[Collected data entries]

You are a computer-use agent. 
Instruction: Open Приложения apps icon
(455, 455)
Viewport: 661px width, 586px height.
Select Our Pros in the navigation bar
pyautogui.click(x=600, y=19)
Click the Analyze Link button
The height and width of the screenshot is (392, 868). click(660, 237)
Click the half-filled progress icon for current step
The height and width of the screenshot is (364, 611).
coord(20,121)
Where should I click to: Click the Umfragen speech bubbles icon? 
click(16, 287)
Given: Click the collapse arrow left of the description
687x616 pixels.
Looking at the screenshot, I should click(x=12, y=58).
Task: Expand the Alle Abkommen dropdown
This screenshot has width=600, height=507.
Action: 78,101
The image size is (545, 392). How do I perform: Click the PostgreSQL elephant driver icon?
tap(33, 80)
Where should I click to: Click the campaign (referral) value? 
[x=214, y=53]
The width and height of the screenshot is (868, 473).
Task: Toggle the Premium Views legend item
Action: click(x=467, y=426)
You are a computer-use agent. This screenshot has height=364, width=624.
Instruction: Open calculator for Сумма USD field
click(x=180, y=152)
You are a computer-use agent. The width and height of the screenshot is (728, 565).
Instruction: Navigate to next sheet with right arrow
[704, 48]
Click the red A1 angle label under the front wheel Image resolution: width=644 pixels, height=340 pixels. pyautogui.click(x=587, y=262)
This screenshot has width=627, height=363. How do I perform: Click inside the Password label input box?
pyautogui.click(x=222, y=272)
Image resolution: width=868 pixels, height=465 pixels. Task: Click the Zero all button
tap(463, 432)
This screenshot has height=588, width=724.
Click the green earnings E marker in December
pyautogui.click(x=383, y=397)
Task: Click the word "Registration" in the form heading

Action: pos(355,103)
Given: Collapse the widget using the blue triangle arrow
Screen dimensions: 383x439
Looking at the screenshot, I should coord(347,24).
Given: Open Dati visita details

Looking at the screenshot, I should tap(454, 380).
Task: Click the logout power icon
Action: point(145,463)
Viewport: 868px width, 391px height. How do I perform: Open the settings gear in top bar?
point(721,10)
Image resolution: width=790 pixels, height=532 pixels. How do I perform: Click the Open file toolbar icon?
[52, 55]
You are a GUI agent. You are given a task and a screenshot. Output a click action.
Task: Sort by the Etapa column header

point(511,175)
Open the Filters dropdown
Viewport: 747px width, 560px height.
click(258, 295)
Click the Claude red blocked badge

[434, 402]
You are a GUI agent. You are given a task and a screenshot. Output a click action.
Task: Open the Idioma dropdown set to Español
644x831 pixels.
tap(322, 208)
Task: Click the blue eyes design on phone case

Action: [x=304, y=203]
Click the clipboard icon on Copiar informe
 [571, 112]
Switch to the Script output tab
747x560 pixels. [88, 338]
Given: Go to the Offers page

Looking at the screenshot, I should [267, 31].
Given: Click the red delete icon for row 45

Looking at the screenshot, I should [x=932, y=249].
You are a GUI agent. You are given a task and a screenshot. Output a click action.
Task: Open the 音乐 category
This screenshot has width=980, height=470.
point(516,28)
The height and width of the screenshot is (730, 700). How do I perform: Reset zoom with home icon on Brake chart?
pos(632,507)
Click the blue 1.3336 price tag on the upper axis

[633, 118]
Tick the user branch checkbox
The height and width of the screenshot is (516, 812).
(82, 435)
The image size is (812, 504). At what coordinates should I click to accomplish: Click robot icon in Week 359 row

**Task item:** Transcribe the full set of records without altering a single character.

**Solution:**
You are a computer-use agent. 
Instruction: Open Приложения apps icon
(455, 455)
Viewport: 661px width, 586px height.
Select Our Pros in the navigation bar
pyautogui.click(x=600, y=19)
Click the Analyze Link button
The height and width of the screenshot is (392, 868). click(660, 237)
Click the half-filled progress icon for current step
The height and width of the screenshot is (364, 611).
coord(20,121)
Where should I click to: Click the Umfragen speech bubbles icon? 
click(16, 287)
Given: Click the collapse arrow left of the description
687x616 pixels.
Looking at the screenshot, I should click(x=12, y=58).
Task: Expand the Alle Abkommen dropdown
This screenshot has width=600, height=507.
Action: 78,101
The image size is (545, 392). How do I perform: Click the PostgreSQL elephant driver icon?
tap(33, 80)
Where should I click to: Click the campaign (referral) value? 
[x=214, y=53]
The width and height of the screenshot is (868, 473).
Task: Toggle the Premium Views legend item
Action: click(x=467, y=426)
You are a computer-use agent. This screenshot has height=364, width=624.
Instruction: Open calculator for Сумма USD field
click(x=180, y=152)
You are a computer-use agent. The width and height of the screenshot is (728, 565).
Instruction: Navigate to next sheet with right arrow
[704, 48]
Click the red A1 angle label under the front wheel Image resolution: width=644 pixels, height=340 pixels. pyautogui.click(x=587, y=262)
This screenshot has width=627, height=363. How do I perform: Click inside the Password label input box?
pyautogui.click(x=222, y=272)
Image resolution: width=868 pixels, height=465 pixels. Task: Click the Zero all button
tap(463, 432)
This screenshot has height=588, width=724.
Click the green earnings E marker in December
pyautogui.click(x=383, y=397)
Task: Click the word "Registration" in the form heading

Action: pos(355,103)
Given: Collapse the widget using the blue triangle arrow
Screen dimensions: 383x439
Looking at the screenshot, I should coord(347,24).
Given: Open Dati visita details

Looking at the screenshot, I should tap(454, 380).
Task: Click the logout power icon
Action: point(145,463)
Viewport: 868px width, 391px height. How do I perform: Open the settings gear in top bar?
point(721,10)
Image resolution: width=790 pixels, height=532 pixels. How do I perform: Click the Open file toolbar icon?
[52, 55]
You are a GUI agent. You are given a task and a screenshot. Output a click action.
Task: Sort by the Etapa column header

point(511,175)
Open the Filters dropdown
Viewport: 747px width, 560px height.
click(258, 295)
Click the Claude red blocked badge

[434, 402]
You are a GUI agent. You are given a task and a screenshot. Output a click action.
Task: Open the Idioma dropdown set to Español
644x831 pixels.
tap(322, 208)
Task: Click the blue eyes design on phone case

Action: [x=304, y=203]
Click the clipboard icon on Copiar informe
 [571, 112]
Switch to the Script output tab
747x560 pixels. [88, 338]
Given: Go to the Offers page

Looking at the screenshot, I should [267, 31].
Given: Click the red delete icon for row 45

Looking at the screenshot, I should [x=932, y=249].
You are a GUI agent. You are given a task and a screenshot. Output a click action.
Task: Open the 音乐 category
This screenshot has width=980, height=470.
point(516,28)
The height and width of the screenshot is (730, 700). How do I perform: Reset zoom with home icon on Brake chart?
pos(632,507)
Click the blue 1.3336 price tag on the upper axis

[633, 118]
Tick the user branch checkbox
The height and width of the screenshot is (516, 812).
(82, 435)
The image size is (812, 504). At what coordinates should I click to accomplish: Click robot icon in Week 359 row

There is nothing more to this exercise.